* [TASK DIRECTIONS] Echo back every item below verbatim, line for line, without changing anything.

* [TASK INPUT]
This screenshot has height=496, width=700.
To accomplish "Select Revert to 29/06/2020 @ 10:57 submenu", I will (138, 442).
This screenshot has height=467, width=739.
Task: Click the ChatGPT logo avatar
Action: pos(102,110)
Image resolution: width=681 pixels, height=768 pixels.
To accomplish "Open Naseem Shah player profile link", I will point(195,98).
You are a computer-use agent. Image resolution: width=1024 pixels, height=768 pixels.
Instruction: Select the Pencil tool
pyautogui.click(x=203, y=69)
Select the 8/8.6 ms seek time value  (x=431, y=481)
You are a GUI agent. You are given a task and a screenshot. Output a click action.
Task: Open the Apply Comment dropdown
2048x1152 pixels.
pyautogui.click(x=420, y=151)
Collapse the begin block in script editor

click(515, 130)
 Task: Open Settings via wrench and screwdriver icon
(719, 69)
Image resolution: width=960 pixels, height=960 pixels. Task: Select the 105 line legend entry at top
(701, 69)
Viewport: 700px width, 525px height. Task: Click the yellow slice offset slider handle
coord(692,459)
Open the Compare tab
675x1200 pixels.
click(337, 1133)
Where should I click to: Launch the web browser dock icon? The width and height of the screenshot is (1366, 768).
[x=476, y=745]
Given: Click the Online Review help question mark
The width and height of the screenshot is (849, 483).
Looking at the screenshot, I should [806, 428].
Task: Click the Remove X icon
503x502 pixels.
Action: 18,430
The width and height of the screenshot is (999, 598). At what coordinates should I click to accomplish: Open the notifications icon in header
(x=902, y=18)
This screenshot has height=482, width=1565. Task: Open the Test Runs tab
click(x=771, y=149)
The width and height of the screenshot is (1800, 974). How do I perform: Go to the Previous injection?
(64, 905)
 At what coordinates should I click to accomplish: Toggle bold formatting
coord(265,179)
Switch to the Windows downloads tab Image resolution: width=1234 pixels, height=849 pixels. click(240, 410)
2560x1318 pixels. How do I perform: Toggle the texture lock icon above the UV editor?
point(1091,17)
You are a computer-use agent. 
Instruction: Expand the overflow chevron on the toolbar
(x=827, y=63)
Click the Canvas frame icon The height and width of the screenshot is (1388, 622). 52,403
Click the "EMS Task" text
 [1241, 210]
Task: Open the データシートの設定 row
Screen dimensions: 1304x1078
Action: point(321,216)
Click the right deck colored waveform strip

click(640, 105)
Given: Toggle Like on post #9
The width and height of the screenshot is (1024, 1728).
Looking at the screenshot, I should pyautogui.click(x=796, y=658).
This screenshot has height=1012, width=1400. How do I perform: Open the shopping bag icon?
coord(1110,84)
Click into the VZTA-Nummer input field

* [COMPLETE ANSWER]
This screenshot has height=496, width=700.
To accomplish "Select Revert to 29/06/2020 @ 10:57 submenu", I will (138, 442).
This screenshot has height=467, width=739.
Task: Click the ChatGPT logo avatar
Action: pos(102,110)
Image resolution: width=681 pixels, height=768 pixels.
To accomplish "Open Naseem Shah player profile link", I will point(195,98).
You are a computer-use agent. Image resolution: width=1024 pixels, height=768 pixels.
Instruction: Select the Pencil tool
pyautogui.click(x=203, y=69)
Select the 8/8.6 ms seek time value  (x=431, y=481)
You are a GUI agent. You are given a task and a screenshot. Output a click action.
Task: Open the Apply Comment dropdown
2048x1152 pixels.
pyautogui.click(x=420, y=151)
Collapse the begin block in script editor

click(515, 130)
 Task: Open Settings via wrench and screwdriver icon
(719, 69)
Image resolution: width=960 pixels, height=960 pixels. Task: Select the 105 line legend entry at top
(701, 69)
Viewport: 700px width, 525px height. Task: Click the yellow slice offset slider handle
coord(692,459)
Open the Compare tab
675x1200 pixels.
click(337, 1133)
Where should I click to: Launch the web browser dock icon? The width and height of the screenshot is (1366, 768).
[x=476, y=745]
Given: Click the Online Review help question mark
The width and height of the screenshot is (849, 483).
Looking at the screenshot, I should [806, 428].
Task: Click the Remove X icon
503x502 pixels.
Action: 18,430
The width and height of the screenshot is (999, 598). At what coordinates should I click to accomplish: Open the notifications icon in header
(x=902, y=18)
This screenshot has height=482, width=1565. Task: Open the Test Runs tab
click(x=771, y=149)
The width and height of the screenshot is (1800, 974). How do I perform: Go to the Previous injection?
(64, 905)
 At what coordinates should I click to accomplish: Toggle bold formatting
coord(265,179)
Switch to the Windows downloads tab Image resolution: width=1234 pixels, height=849 pixels. click(240, 410)
2560x1318 pixels. How do I perform: Toggle the texture lock icon above the UV editor?
point(1091,17)
You are a computer-use agent. 
Instruction: Expand the overflow chevron on the toolbar
(x=827, y=63)
Click the Canvas frame icon The height and width of the screenshot is (1388, 622). 52,403
Click the "EMS Task" text
 [1241, 210]
Task: Open the データシートの設定 row
Screen dimensions: 1304x1078
Action: point(321,216)
Click the right deck colored waveform strip

click(640, 105)
Given: Toggle Like on post #9
The width and height of the screenshot is (1024, 1728).
Looking at the screenshot, I should pyautogui.click(x=796, y=658).
This screenshot has height=1012, width=1400. How do I perform: Open the shopping bag icon?
coord(1110,84)
Click into the VZTA-Nummer input field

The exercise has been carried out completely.